結局のところ、水道はどうすればいいのか 公も民もダメダメな理由:スピン経済の歩き方(3/5 ページ)
「水道法改正」が通過しようとしている。改正案のポイントは、「コンセッション方式」の導入だ。老朽化した水道管を取り替えるのに莫大な資金が必要になるので、このような案が出てきたわけだが、本当に民営化してもよいのだろうか。いや、公営化のままでも問題があって……。
事業者の数が多すぎる
「民営化ハンターイ」の方たちがもてはやす「公営化」で、なぜこんな目を覆うような惨状となってしまったのかというと、実は犯人は分かりきっている。
事業者の数がバカみたいに多すぎるのだ。
「全国の水道事業は1400弱。複数自治体で運営する事例もあるが市町村経営が原則で、合併を除くと大きな変化がなかった。
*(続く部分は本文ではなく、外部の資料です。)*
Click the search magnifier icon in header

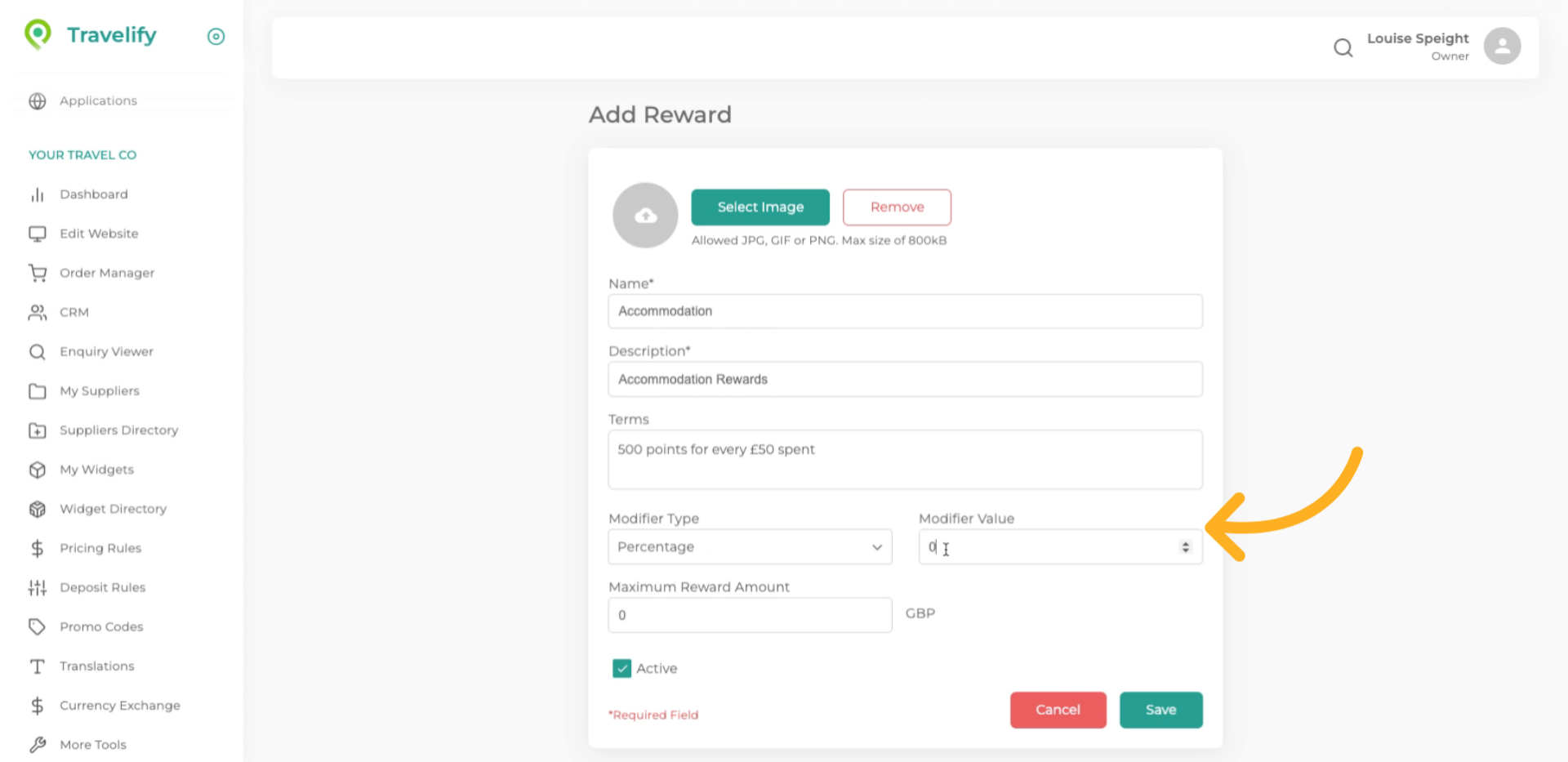tap(1343, 48)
少子高齢化などで給水人口が5万人未満の小規模事業者は約950もあり、職員が2〜3人という事例も多い」(日本経済新聞2017年11月20日)
電力やガス、鉄道などを見れば一目瞭然だが、公共サービスを安定的に提供するのは「広域化」が欠かせない。明らかに赤字の過疎地でも都市部と同じレベルの公共サービスが提供するには、ある程度のスケールメリットがなくてはいけないのだ。
ここまで言えばもうお分かりだろう。破たん寸前の水道事業を健全にまわすためには、1400も乱立する事業者を整理して、ひとつの県に1つの水道事業者、あるいは「東日本水道局」みたいに広域エリアで1つにまとめるしか道はない。実際、香川県は今年4月、県内16市町の事業を統合して、全国初の1県1水道体制をつくっている。
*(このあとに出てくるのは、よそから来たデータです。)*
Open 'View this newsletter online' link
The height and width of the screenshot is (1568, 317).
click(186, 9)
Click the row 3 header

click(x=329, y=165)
このような全国的な「水道事業統合」が実現すれば、まず拠点や人員が減る。ノウハウの共有や、リクルートも一括でできるので生産性が格段に向上する。さらに言えば、水道の「質」も上がるはずだ。
「民営化で水道がハチャメチャになる」論者の方を前にして大変申し上げにくいが、実は公営水道でも、一部の役人と懇意の工事業者がやりたい放題で、既に十分ハチャメチャという動かしがたい事実がある。
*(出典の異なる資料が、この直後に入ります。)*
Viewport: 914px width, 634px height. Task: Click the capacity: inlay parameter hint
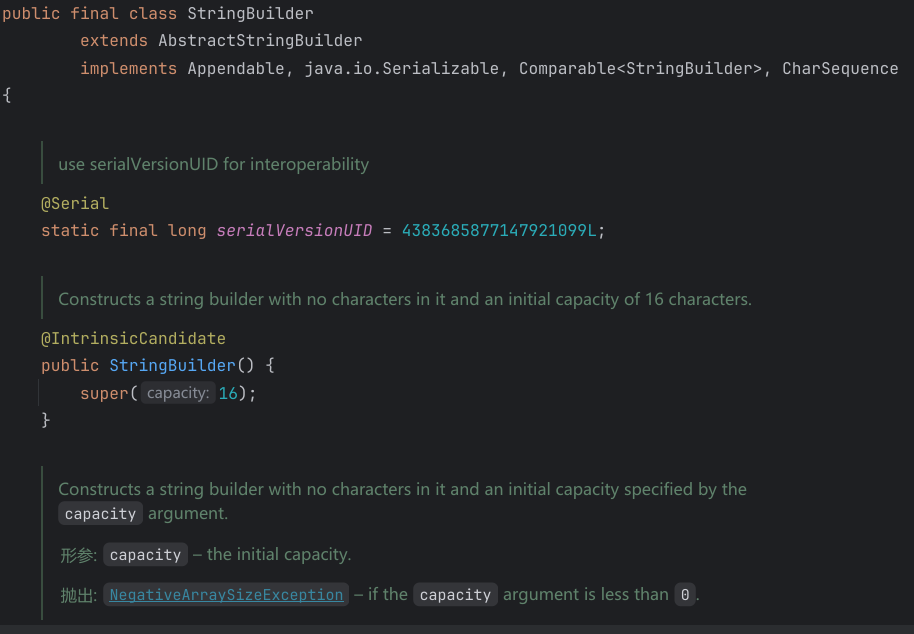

例えば、橋下徹氏の時代から「水道統合」でやり玉に上がってきた大阪市の水道は不正の温床となっており、今年3月に発表された市の調査では、業者が安い資材を使ったりする「不正工事」が76件あった。しかも、それは市職員が不正を認識したままスルーしていたのだ。
他にもあまり注目されないが、自治体の水道局や水道工事を舞台にした汚職は定期的に発生している。
なぜこうなるかというと、先ほども申し上げたように小規模事業者が多いからだ。
全国で1400も乱立する一方で、人員も少ないため、権限が個人に集中してガバナンスが崩壊している。つまり、分かりやすく言うと、全国の市町村に「水道利権」がバラまかれているため、全国に小さな猿山のボス猿が溢れかえっている状態なのだ。